By Patricia Calhoun March 5, 2024
It was fun while it lasted. Thirty-six hours before the last ballots can be cast in Colorado’s presidential primary, the U.S. Supreme Court handed down a ruling overturning the Colorado Supreme Court’s decision that former president Donald Trump was not eligible to be on Colorado’s ballot.
For a while there, all eyes had been on Colorado, where six voters — four Republican, two unaffiliated and zero “Soros-funded Democrats,” as Trump had suggested — had dared to file a lawsuit challenging Trump’s eligibility to be a presidential candidate. In the lead was no less a rebel than Norma Anderson, the 91-year-old lifelong Republican and former state lawmaker who’d served as both the House majority leader and Senate majority leader.
“Donald Trump tried to overthrow the results of the 2020 presidential election,” charged the lawsuit, filed by Citizens for Responsibility and Ethics in Washington on September 6 in Denver District Court. “His efforts culminated on January 6, 2021, when he incited, exacerbated, and otherwise engaged in a violent insurrection at the United States Capitol by a mob who believed they were following his orders, and refused to protect the Capitol or call off the mob for nearly three hours as the attack unfolded.”
As a result, the suit argued, Trump had violated the 14th Amendment, ratified by the states and added to the U.S. Constitution in 1868, three years after the end of the Civil War and eight before the Colorado territory joined the Union. Section 3 of that amendment reads:
“No person shall be a Senator or Representative in Congress, or elector of President and Vice-President, or hold any office, civil or military, under the United States, or under any State, who, having previously taken an oath, as a member of Congress, or as an officer of the United States, or as a member of any State legislature, or as an executive or judicial officer of any State, to support the Constitution of the United States, shall have engaged in insurrection or rebellion against the same, or given aid or comfort to the enemies thereof….”
In a decision handed down in November, a Denver District Court judge determined that while Trump had indeed incited an insurrection, the president did not qualify as “an officer of the United States.” Both sides appealed, and on December 19, the Colorado Supreme Court dropped a bombshell: While it concurred with the district court’s depiction of Trump’s actions on January 6, it disagreed with that judge’s interpretation of “officer of the court.” The presidency did indeed fall under Section 3, the judges ruled, and so Trump was barred from appearing on the state’s 2024 presidential primary ballot on March 5.
Pending a decision by the U.S. Supreme Court, of course, should the Colorado decision be appealed.
In the meantime, Trump’s name would be on the Colorado ballot. If the Supreme Court took the case and ruled in Colorado’s favor, any votes for Trump on the March 5 ballot would not be counted.

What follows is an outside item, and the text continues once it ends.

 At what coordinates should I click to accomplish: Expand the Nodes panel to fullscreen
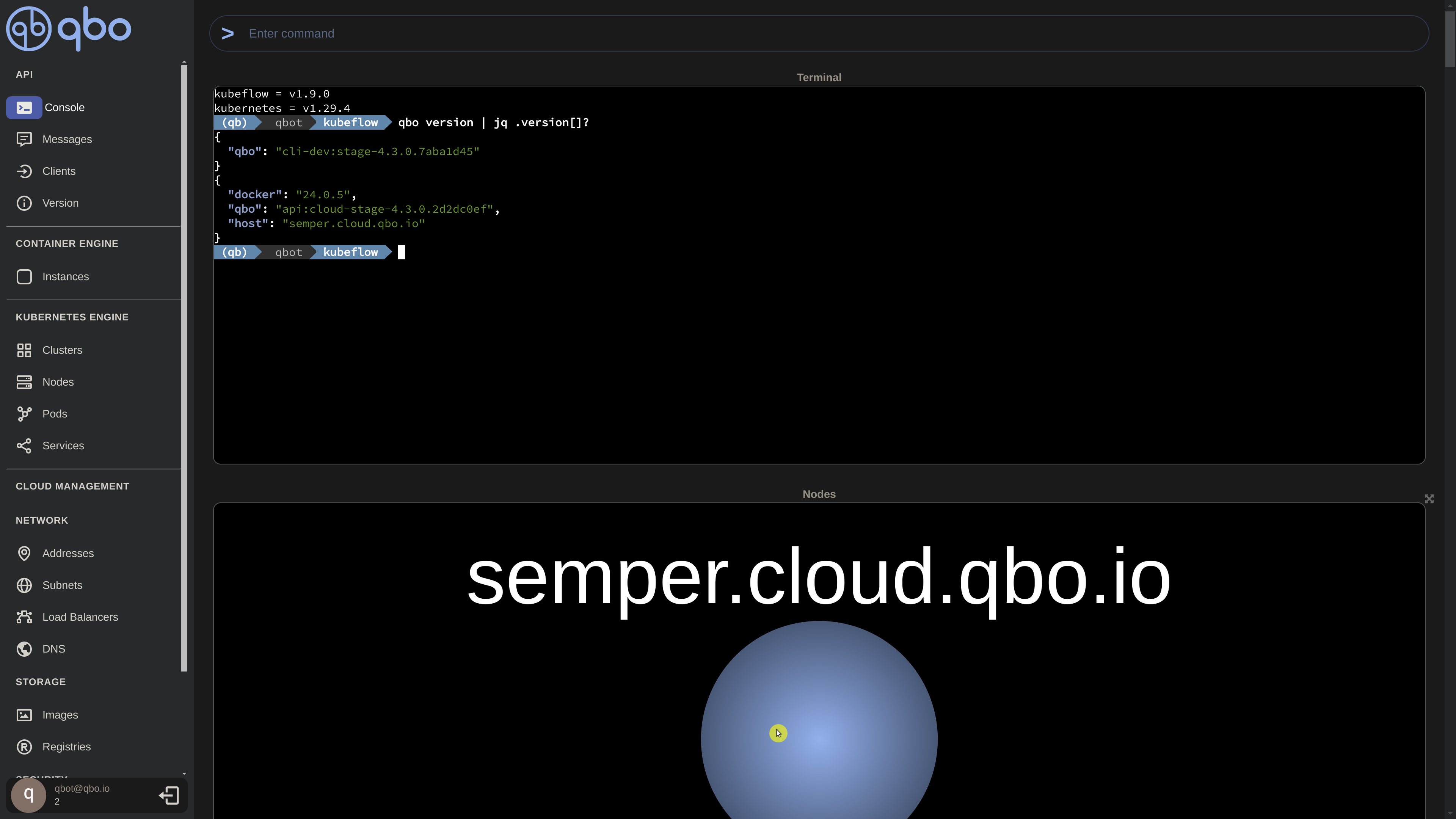pyautogui.click(x=1429, y=499)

Now they will be — not that Trump has ever been a particular favorite in this state. Since the filing of the lawsuit, he’s renewed his criticism of Colorado, the state he accused of having a “crooked” and “rigged” system back in 2016, when Ted Cruz won all of the votes during the state Republican Party Convention.
“Big win for America,” Trump says.
But not a complete win for Trump. Although the Supreme Court ruling allows him to remain a candidate in Colorado, its decision was made on the basis of process, not on the former president’s behavior. The decision of eligibility belongs to Congress, they say, not a “patchwork” of state decisions.
The justices did not weigh in on Trump’s actions on January 6, 2021, after he lost the last presidential election. They’ll have a chance to deal with that much stickier issue when they release their decision on Trump’s presidential immunity case in the coming weeks.
In the meantime, Trump’s fate resides in the court of public opinion.
Colorado can still have its say tomorrow.